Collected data
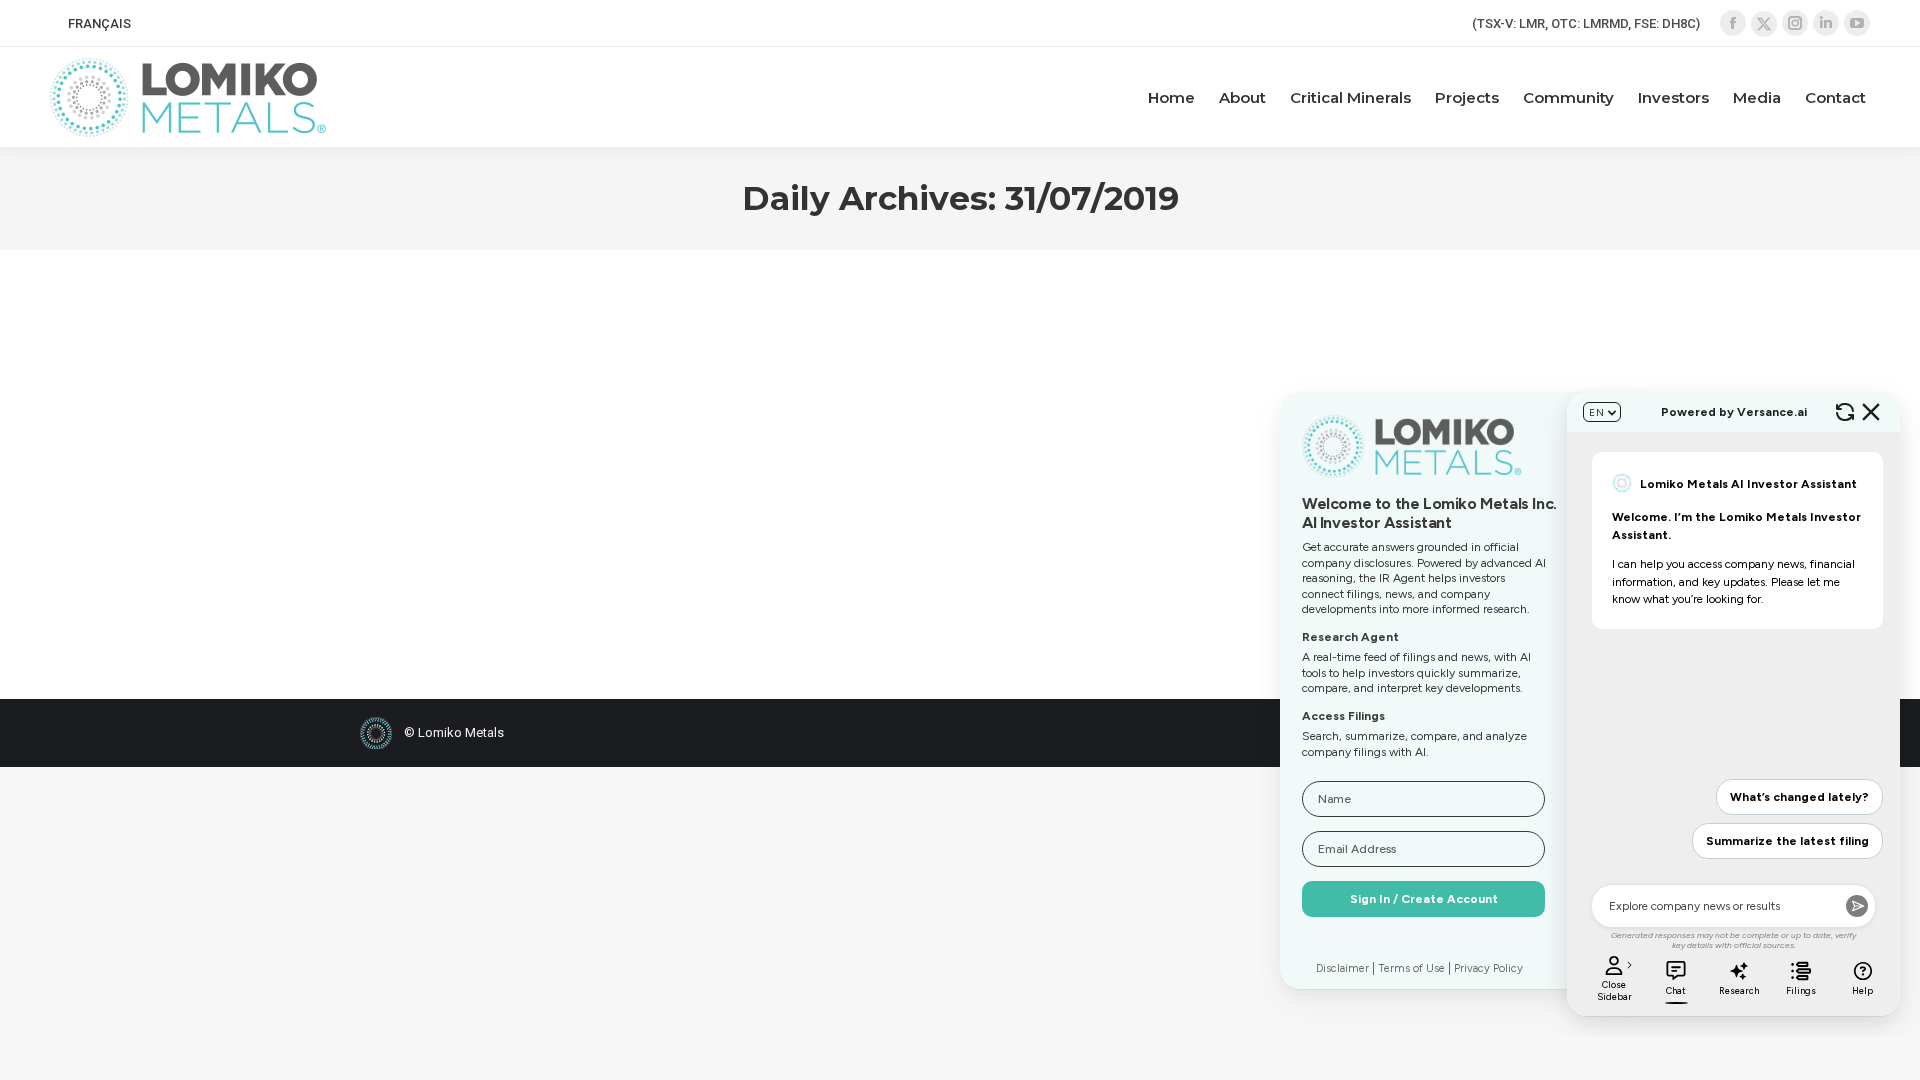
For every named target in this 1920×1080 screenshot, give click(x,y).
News (435, 538)
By (518, 538)
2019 (399, 538)
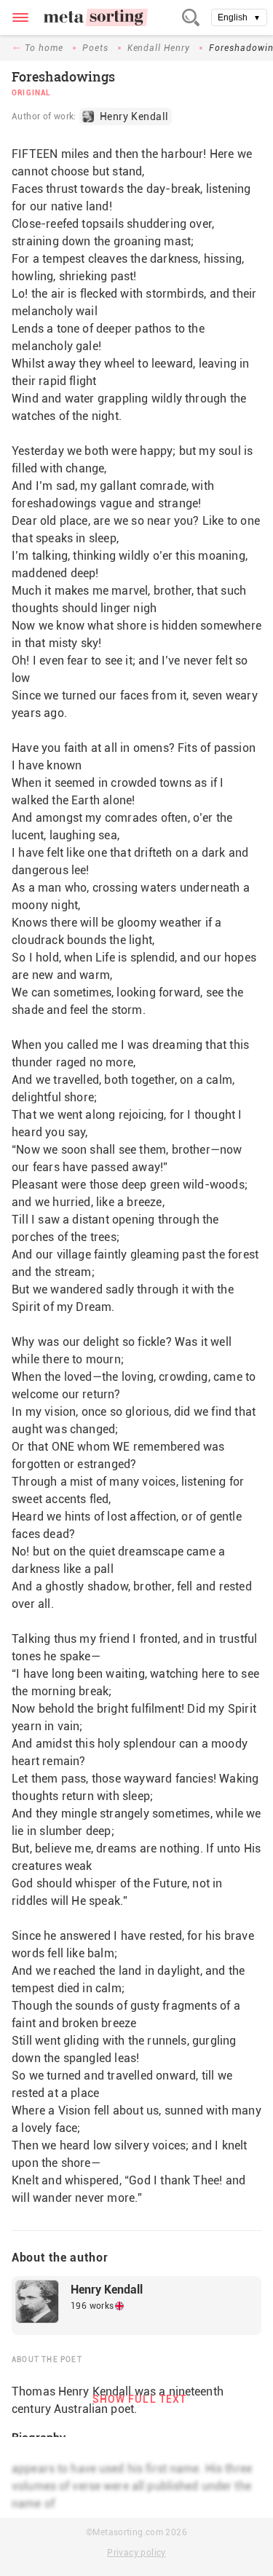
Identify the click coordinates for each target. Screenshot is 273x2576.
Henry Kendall (107, 2289)
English (239, 17)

**Prompt**
Without copying any picture, write out the entries exactly.

**Task result**
For every named target in this 1920×1080 screenshot, give click(x,y).
News (435, 538)
By (518, 538)
2019 (399, 538)
Identify the click coordinates for each target. Screenshot is 273x2576.
Henry Kendall (107, 2289)
English (239, 17)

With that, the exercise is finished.